Geographical distances no longer matter. Distances are no longer obstacles, and their lengths no longer determine the distribution of probabilities. Nor do neighbourhoods and physical proximity – this is why the metaphor of the ‘domino effect’, implying close proximity, indeed contiguity of cause and effect has lost much, perhaps even most, of its accuracy. Stimuli travel independently of their causes: causes may be local, the reach of their inspirations is global; causes may be global, their impacts are shaped and targeted locally. Entangled in the world-wide web, copycat patterns fly almost randomly in extraterritorial space – without scheduled itineraries and encountering few if any barriers or checkpoints – but they invariably come down on locally built landing strips. You can never be sure in advance on which strip they will land, by which of the innumerable control towers they will be spotted, intercepted and guided to a local airfield, and how many crash landings they will suffer and where. What renders time spent on predictions wasted, and prognoses unreliable, is the fact that the landing strips and control towers share the habits of things that float – they are constructed ad hoc, to catch a single selected trophy, hunt a single quarry, and tend to fall down the moment the mission is accomplished. Who is that ‘al-Shahid’ (‘martyr’ in Arabic) who single-handedly summoned the crowds to transform the Tahrir Square for a few days into a (temporary, ad hoc) agora? No one had heard of her or him before (read, she or he was not there before), and no one recognized the man or woman on the square beyond the nickname (read, she or he was not there) when the crowds answered the call 
 The point is, though, that this hardly matters.

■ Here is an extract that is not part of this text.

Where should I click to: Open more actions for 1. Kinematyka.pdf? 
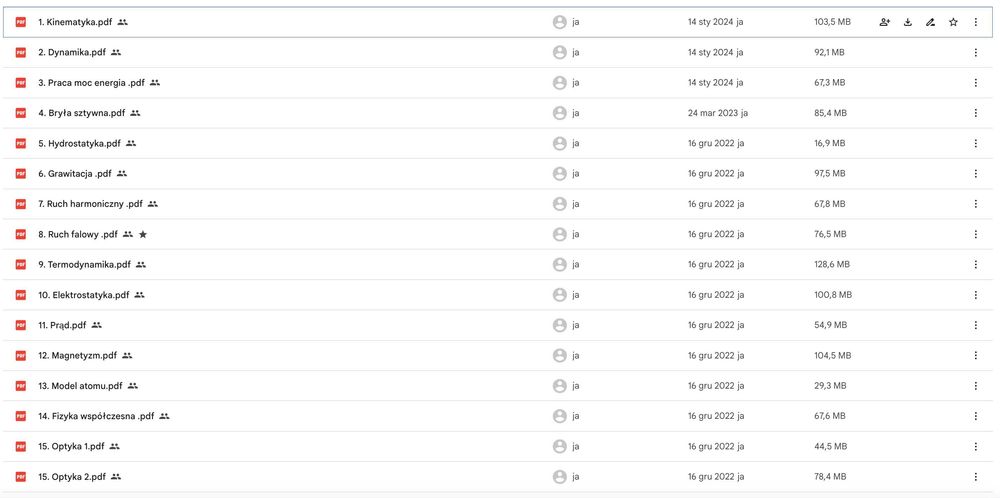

The distinctions between far away and close by, or here and there, are made all but null and void once they are transferred to cyberspace and subjected to online or on-air logic; if not yet in the notoriously inert, lagging and sluggish imagination, then in their pragmatic potency. This is the condition towards which glocalization, the process of stripping locality of its importance while simultaneously adding to its significance, was aimed from its very start. The time has come to admit that it has arrived there: or, rather, that it has brought (pushed or pulled) us there.
Stripping place of its importance means that its plight and potency, fullness or emptiness, the dramas played in it and the spectators they attract can no longer be considered as its private matter. Places may (and do) propose, but it is now the turn of the unknown, uncontrolled, intractable and unpredictable forces roaming in the ‘space of flows’ to dispose. Initiatives continue to be local, but their consequences are now global, staying stubbornly beyond the powers of the initiative’s birthplace to predict, plan or steer, or the powers of any other place for that matter. Once launched, they – like the notorious ‘intelligent missiles’ – are fully and truly on their own. They are also ‘hostages to fate’, though the fate to which they are hostage is nowadays composed and perpetually recomposed from the ongoing rivalry between landing strips locally laid out and hastily paved for ready-made copycats. The current map and rankings of established airports are of no importance here. And the composition of a global air-traffic authority would be similarly unimportant were such an institution to exist – which it does not, as the pretenders to such a role currently learn the hard way.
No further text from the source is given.